In our last article, we featured four strategies for creating epic digital brand experiences; we focused on the power of measurement, the importance of expanding the canvas, and the value of empowering the audience and re-engaging them over time to create memorable brand experiences.
Today, we want to talk about data and creative. In today’s digital advertising world, it is essential for data and creative to become part of the same conversation. The rise of integrated advertising platforms, seamless data transference and powerful targeting technologies has equipped media agencies with exponentially more data points to use when deciding which people they want to target with an advertisement. Media buyers are able to target and report on impressions using nuanced pieces of data: they can target people based on the websites they are viewing (contextual data), based on the viewer’s interests and demographics (audience and demographic data) and even based on the viewer’s past actions (behavioral and first party data.)
With all of these data signals at their disposal, media agencies know the audience they are reaching with each ad. But if a media agency is taking all that time to ensure a campaign is reaching the right people, shouldn’t the message cater to the people who are viewing it? After all, what’s the point of all those targeting signals if you’re just going to show a generic message at the end of it? The media campaign is only as strong as the creative execution.
The intersection of data and creative
This is where data and creative come together to inform a digital brand campaign; creative can benefit from the same data signals that are being used to target the audience. The industry calls it dynamic creative and the whole point is to select the best message, call-to-action, video, image, etc., for the person who is viewing your ad at that moment. Dynamic creative has already become a table-stakes tool for Direct Response marketers to drive conversion with techniques such as remarketing. However, brand marketers can and should follow suit. Brands historically are most concerned with creating memorable and engaging experiences for consumers. Brand marketers can encourage their creative agencies to push the envelope by leveraging the vast availability of data signals online, to bring creative richness and user experience to a more relevant and customized level. Infusing data driven signals into the brand experience gives marketers and agencies additional insight into performance, and a new methodology for analyzing and improving brand creative over time.
Brands can make their creative assets themselves more interesting to each viewer by ensuring that more relevant information is presented. The Alka Seltzer campaign provides inspiration for how dynamic creative can take a branding campaign to the next level. Geography, weather, time of day, and audience interests signals all contribute to the actual creative that is displayed on the screen -- the clocks, the TV’s, the outdoors -- all reflect the environment of the viewer’s actual world. Video parts are stitched together dynamically to incorporate the user’s interests into the storyline, making the creative relevant to each viewer. In this way, the brand builds each ad for the viewer at the other end.
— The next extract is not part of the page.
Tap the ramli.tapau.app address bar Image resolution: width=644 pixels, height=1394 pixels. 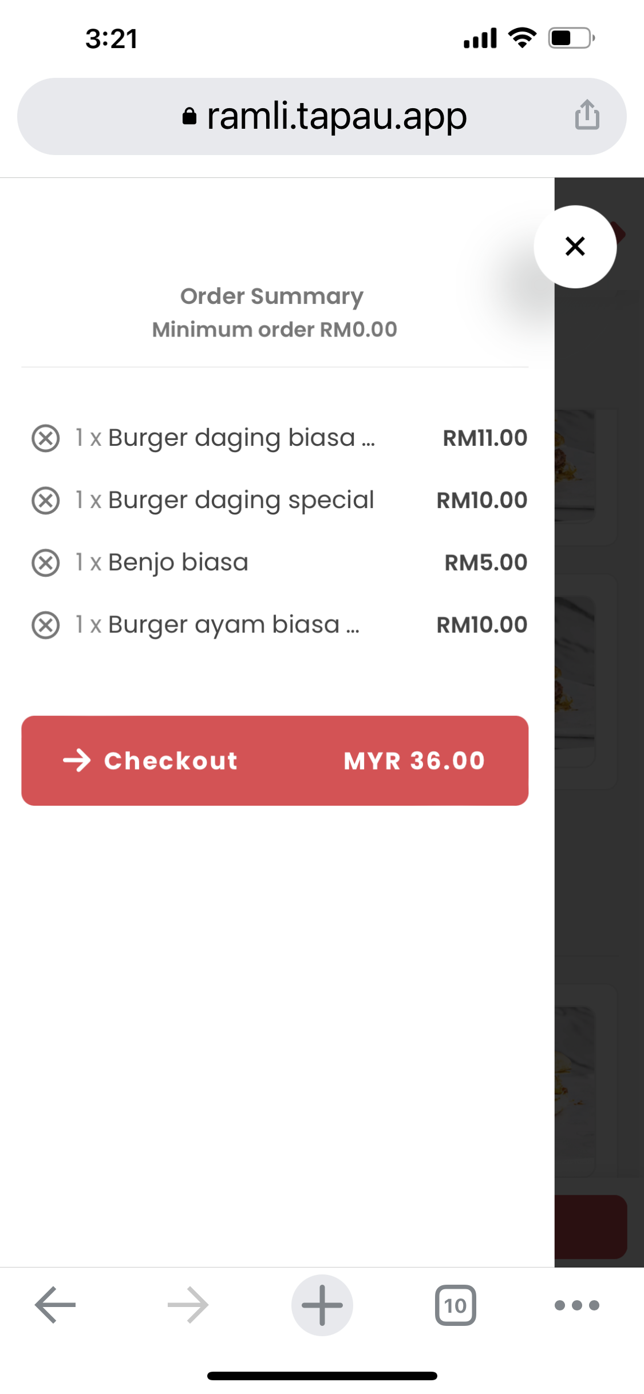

Successful integration requires organizational paradigm shifts
As the Alka Seltzer example illustrates, dynamic creative poses many opportunities for the performance and efficacy of digital creative. However, although the technology is available to access and make sense of the data, the process of dynamic creative butts heads with the existing organizational systems. For dynamic creative to become truly successful and commonplace, there needs to be a fundamental shift in the way media agencies, creative agencies, production shops, and end advertisers work together on digital campaigns. The cross-functional collaboration needs to improve.
Media agencies and creative agencies need to converse much earlier in the campaign planning process to ensure a two way dialogue about the media plan and the creative idea and how to incorporate the audience signals cohesively across both. Creative agencies need the same access to the audience data that the media agencies are using for their targeting, to ensure all groups are on the same page. Both groups need to become more agile and adapt their campaigns based on what will be best for the brand and for the viewer.
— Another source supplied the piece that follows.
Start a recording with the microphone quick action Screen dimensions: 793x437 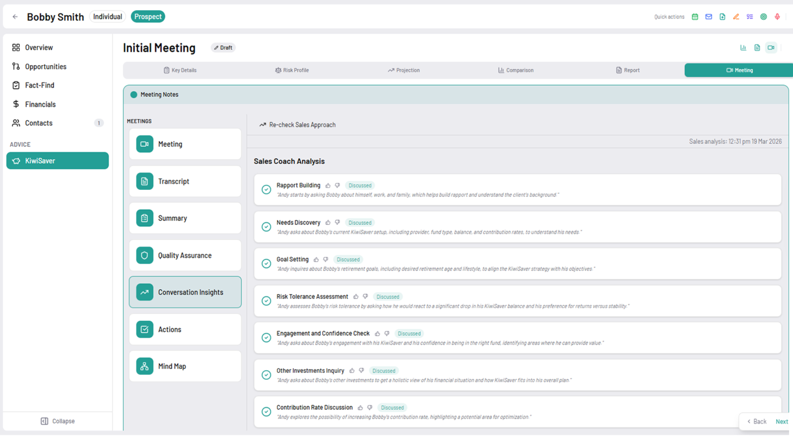point(778,16)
Creative Art Directors and Designers need to work closely with their digital counterparts within creative agencies so that the digital strategy is driven by the intersection between data and creative, and doesn’t arrive as an afterthought for implementation. Within the end marketer, different brand management groups need to work together to cross-pollinate learnings across product lines, increasing the opportunity to create cohesive user experiences and drive higher brand interaction.
Ultimately, to allow for all of these cross-functional conversations, campaigns need to build in more lead time, so that people aren’t rushing at the last minute and publishing campaigns that haven’t been fully thought through. Building these dialogues into the planning process will benefit the creative execution and the performance of the campaign for the brand/marketer.
Bottomline, the advertising industry is moving toward a programmatic approach -- media agencies have already begun to successfully adopt this approach, but creative agencies are only starting to understand the benefits of the programmatic approach for their creative ideas. Dynamic creative, and the infusion of data signals into the creative message for big, engaging brand campaigns, holds real promise. However for this approach to become commonplace and successful, the players in the advertising industry need to focus on cross-functional collaboration, both within their own organizations and with their partner agencies, and change their campaign planning processes to accommodate these dialogues.